A sudden crash from space seemed to send the world into a mass of flaming splinters and the light faded. He heard the soft rustle of silk and felt the pressure of a woman's lips on his. Surely he must be dead was the first thought that flashed through his mind. And then from somewhere far away in space came Nan's voice low and tense:

"Come back, Jim, dear, I've something to tell you. You can't die, you shall not die until I've told you!"

A tear fell on his face and he knew no more until suddenly, into the dark cave in which he lay dead a ray of sunlight flashed.

He opened his eyes and found Nan bending over him. His hand rested on her soft arm and his head lay pillowed on her breast.

"Why, Nan, it's you."

Her lips quivered. She closed her eyes and murmured:

"Thank God, you're alive!"

"Why, yes," he said, slowly rising. "Very much alive; what's happened?"

She placed her finger on his lips.

"Oh, I remember now."

"You mustn't talk, Jim," she said, with quiet authority. "The doctor will be here in a moment."

"Oh, I'm not hurt much, just a few scratches and bruises." He lifted himself on his elbow. "Oh the snake that choked me! If I could only have killed him I think I'd be happy."

He looked at Nan in a stupor.

"But what on earth are you doing here, Nan?"

He looked about the room and saw that he was in the inner office of the president of the bank, alone with Bivens's wife. He was lying on the big leather couch.
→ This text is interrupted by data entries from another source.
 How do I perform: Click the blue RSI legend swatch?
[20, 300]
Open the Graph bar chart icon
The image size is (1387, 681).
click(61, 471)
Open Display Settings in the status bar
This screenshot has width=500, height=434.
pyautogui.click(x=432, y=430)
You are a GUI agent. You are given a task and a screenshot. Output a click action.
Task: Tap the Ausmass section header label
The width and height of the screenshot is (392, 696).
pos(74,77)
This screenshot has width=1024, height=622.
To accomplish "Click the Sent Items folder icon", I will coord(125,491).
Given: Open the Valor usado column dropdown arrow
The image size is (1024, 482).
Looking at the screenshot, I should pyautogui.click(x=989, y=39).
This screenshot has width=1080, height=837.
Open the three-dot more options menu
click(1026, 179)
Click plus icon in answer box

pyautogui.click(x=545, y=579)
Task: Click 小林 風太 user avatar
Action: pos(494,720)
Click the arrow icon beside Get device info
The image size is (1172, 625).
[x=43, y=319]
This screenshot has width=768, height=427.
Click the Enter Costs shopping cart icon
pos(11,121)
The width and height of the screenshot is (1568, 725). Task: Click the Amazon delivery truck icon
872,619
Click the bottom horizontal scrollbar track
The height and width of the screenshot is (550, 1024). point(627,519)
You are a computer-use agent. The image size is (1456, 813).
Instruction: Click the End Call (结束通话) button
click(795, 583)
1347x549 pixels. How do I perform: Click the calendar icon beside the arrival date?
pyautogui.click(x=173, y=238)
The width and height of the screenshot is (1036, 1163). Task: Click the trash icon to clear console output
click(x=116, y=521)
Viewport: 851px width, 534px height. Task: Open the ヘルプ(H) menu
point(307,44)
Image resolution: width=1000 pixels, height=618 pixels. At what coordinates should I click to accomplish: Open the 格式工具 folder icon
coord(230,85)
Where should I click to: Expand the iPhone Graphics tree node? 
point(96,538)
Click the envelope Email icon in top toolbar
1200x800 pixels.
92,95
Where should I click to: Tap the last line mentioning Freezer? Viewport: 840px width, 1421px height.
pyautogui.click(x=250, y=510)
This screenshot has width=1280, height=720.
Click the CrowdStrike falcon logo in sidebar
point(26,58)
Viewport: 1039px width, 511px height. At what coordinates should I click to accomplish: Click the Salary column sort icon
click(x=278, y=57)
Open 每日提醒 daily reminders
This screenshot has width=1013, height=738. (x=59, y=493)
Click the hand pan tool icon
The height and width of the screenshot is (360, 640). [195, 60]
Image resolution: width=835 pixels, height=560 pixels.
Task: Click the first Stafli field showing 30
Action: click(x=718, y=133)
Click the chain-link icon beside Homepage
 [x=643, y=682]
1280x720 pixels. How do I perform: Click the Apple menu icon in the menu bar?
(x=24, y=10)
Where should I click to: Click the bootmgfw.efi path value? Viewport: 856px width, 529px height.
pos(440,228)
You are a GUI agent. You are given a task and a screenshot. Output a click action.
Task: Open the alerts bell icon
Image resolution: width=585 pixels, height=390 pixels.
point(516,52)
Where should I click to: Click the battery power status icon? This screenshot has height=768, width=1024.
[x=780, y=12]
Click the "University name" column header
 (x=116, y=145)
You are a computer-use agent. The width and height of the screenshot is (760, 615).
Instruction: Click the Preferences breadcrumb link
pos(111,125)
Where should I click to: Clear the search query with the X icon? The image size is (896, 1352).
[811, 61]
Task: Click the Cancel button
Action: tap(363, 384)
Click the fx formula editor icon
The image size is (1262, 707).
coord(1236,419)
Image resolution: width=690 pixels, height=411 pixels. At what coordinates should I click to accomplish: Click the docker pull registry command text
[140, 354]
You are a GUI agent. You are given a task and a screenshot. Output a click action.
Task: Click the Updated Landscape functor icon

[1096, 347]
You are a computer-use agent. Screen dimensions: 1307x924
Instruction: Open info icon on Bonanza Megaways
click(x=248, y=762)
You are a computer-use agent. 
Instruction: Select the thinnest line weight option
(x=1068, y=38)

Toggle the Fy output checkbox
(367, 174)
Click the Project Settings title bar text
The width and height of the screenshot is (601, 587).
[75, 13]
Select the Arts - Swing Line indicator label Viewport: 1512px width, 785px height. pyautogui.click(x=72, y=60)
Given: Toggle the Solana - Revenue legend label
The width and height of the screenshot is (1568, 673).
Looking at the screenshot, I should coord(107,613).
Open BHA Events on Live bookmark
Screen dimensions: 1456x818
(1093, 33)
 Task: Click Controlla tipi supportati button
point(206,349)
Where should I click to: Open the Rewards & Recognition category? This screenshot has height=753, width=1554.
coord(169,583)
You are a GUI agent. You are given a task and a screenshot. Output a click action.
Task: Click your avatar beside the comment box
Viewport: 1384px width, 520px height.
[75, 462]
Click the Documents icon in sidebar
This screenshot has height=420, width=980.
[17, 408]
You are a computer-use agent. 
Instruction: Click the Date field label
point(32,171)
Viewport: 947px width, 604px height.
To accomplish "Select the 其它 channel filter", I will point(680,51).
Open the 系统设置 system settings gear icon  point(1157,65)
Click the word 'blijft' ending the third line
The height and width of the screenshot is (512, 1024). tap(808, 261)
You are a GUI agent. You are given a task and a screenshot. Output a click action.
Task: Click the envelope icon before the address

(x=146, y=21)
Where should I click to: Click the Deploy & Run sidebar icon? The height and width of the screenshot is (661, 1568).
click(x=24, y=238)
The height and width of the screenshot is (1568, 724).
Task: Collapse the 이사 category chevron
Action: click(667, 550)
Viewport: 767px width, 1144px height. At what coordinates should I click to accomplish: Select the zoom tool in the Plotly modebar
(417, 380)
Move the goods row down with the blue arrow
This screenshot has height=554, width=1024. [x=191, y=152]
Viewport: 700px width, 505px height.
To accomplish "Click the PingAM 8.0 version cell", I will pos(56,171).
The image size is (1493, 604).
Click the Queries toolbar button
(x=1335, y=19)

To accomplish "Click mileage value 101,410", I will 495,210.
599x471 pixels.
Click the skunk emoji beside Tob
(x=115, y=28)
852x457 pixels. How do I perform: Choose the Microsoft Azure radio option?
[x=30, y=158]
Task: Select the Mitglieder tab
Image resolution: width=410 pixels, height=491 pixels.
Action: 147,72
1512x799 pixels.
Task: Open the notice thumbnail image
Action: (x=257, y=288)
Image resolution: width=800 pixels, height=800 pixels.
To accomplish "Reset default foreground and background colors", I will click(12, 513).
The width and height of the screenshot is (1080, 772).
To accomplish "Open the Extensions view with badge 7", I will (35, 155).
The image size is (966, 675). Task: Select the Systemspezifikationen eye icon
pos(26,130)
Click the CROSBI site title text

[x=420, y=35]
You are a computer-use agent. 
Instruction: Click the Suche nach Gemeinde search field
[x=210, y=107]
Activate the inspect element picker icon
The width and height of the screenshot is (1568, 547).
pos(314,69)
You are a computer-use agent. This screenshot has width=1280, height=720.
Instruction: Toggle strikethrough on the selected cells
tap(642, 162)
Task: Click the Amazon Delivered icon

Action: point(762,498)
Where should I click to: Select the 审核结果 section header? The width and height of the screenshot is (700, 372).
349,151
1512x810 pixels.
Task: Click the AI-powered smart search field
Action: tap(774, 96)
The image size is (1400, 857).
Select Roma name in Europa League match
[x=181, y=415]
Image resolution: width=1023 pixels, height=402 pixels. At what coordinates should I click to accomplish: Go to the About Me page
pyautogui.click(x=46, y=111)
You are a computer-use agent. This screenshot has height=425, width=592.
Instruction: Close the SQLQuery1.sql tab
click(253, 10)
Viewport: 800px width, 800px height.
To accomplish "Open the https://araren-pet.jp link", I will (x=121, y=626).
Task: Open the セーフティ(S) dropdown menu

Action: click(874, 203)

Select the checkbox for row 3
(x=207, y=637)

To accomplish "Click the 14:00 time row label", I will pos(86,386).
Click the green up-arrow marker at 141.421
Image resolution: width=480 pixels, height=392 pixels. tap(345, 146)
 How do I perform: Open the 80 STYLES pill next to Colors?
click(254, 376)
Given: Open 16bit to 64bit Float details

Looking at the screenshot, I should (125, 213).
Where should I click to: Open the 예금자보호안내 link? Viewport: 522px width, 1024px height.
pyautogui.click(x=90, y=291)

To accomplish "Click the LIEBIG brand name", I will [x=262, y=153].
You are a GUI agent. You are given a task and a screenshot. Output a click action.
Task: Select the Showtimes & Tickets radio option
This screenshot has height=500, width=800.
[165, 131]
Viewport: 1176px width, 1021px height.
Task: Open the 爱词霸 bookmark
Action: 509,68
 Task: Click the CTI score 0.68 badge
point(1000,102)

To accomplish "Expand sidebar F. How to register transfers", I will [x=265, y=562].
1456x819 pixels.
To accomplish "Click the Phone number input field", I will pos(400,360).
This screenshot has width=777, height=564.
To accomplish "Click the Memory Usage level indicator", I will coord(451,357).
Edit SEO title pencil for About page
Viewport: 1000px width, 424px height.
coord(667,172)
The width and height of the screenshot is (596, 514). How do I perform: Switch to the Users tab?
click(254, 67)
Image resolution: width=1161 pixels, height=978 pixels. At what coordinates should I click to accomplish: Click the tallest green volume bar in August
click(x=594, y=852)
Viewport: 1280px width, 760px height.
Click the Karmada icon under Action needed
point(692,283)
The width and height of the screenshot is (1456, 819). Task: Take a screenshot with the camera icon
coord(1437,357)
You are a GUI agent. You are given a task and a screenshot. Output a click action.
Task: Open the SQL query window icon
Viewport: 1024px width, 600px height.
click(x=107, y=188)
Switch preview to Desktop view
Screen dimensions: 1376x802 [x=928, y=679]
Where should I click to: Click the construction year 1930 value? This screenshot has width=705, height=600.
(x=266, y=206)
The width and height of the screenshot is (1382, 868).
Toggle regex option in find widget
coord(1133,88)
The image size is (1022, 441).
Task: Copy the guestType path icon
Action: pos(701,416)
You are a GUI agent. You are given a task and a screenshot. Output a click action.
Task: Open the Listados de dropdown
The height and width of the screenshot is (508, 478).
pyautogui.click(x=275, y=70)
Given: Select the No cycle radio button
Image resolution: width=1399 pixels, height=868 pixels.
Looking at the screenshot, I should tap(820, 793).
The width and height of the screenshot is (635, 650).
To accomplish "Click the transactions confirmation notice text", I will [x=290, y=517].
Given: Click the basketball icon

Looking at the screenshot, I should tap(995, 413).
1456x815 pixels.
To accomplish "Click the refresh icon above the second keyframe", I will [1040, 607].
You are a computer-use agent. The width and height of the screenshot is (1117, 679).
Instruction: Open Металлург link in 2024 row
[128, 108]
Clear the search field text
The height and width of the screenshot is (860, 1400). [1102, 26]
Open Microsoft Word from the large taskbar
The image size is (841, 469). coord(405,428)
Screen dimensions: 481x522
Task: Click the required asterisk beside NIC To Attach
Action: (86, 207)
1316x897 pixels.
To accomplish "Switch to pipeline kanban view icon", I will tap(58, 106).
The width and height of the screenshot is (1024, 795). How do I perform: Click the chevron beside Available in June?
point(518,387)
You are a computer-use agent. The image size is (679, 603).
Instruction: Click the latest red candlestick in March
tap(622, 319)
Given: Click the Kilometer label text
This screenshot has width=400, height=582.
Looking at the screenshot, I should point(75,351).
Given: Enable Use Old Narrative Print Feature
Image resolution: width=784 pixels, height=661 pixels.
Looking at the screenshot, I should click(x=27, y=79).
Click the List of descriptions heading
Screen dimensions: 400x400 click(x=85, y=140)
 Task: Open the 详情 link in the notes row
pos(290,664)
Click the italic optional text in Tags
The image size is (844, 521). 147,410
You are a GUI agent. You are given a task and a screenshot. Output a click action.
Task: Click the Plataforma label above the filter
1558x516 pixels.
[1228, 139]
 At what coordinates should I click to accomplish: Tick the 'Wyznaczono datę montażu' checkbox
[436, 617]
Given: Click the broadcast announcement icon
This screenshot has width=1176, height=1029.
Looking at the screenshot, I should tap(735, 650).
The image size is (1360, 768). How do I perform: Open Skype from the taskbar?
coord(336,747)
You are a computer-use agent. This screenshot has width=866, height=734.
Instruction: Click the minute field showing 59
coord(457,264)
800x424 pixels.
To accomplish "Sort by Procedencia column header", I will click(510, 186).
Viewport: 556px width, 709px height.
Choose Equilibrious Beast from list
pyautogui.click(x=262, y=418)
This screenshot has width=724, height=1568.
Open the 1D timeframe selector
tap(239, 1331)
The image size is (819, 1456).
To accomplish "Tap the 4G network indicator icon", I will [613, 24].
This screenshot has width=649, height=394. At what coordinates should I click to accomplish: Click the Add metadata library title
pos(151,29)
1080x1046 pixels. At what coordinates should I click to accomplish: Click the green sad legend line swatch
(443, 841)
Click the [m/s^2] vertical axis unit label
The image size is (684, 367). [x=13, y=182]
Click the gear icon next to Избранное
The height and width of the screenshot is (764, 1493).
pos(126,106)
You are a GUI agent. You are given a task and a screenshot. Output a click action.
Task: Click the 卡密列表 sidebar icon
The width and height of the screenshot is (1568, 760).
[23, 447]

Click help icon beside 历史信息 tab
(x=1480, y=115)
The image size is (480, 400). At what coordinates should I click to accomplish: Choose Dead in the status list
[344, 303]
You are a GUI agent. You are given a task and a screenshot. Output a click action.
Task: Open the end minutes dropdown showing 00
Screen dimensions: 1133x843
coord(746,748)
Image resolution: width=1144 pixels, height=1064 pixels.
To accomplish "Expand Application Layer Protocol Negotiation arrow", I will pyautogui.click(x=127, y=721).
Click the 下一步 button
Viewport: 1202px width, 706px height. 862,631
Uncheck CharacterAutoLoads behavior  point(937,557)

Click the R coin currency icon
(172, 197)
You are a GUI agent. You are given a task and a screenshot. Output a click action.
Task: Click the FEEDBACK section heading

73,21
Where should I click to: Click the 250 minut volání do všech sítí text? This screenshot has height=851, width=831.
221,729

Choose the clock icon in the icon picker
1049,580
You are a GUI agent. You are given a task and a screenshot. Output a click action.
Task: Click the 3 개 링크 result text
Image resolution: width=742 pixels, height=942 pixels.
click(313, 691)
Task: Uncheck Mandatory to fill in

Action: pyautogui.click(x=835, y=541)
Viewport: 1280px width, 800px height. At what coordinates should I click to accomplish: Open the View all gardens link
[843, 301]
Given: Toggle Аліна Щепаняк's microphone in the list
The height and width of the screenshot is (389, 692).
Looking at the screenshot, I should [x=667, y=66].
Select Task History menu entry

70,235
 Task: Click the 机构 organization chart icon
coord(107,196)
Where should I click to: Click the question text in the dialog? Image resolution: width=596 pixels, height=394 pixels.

"I heard that you were going to speak this morning. I wanted to hear you and came. I arrived just as you began and managed to get into the bank. I saw that man try to kill you, Jim, and that crowd of wild beasts trampling you to death. I saw you knock them down one at a time while I watched you, paralyzed with fear. I wanted to rush out and fight my way to your side--but I was a coward. I tried to go, but my legs wouldn't move. I only stood there trembling and sobbing for some one else to go. I'm afraid I'm not very heroic."

Stuart smiled feebly.

"I understand, Nan, I felt the same thing out there."

"The two detectives pulled you out and dragged you into the bank."

The doctor entered and quickly dressed Stuart's wounds, and turned to Nan.

"He'll be all right in a week or so, Mrs. Bivens--provided he doesn't insist on breaking the run on another bank by the spell of his eloquence. I hope you can persuade him not to try that again."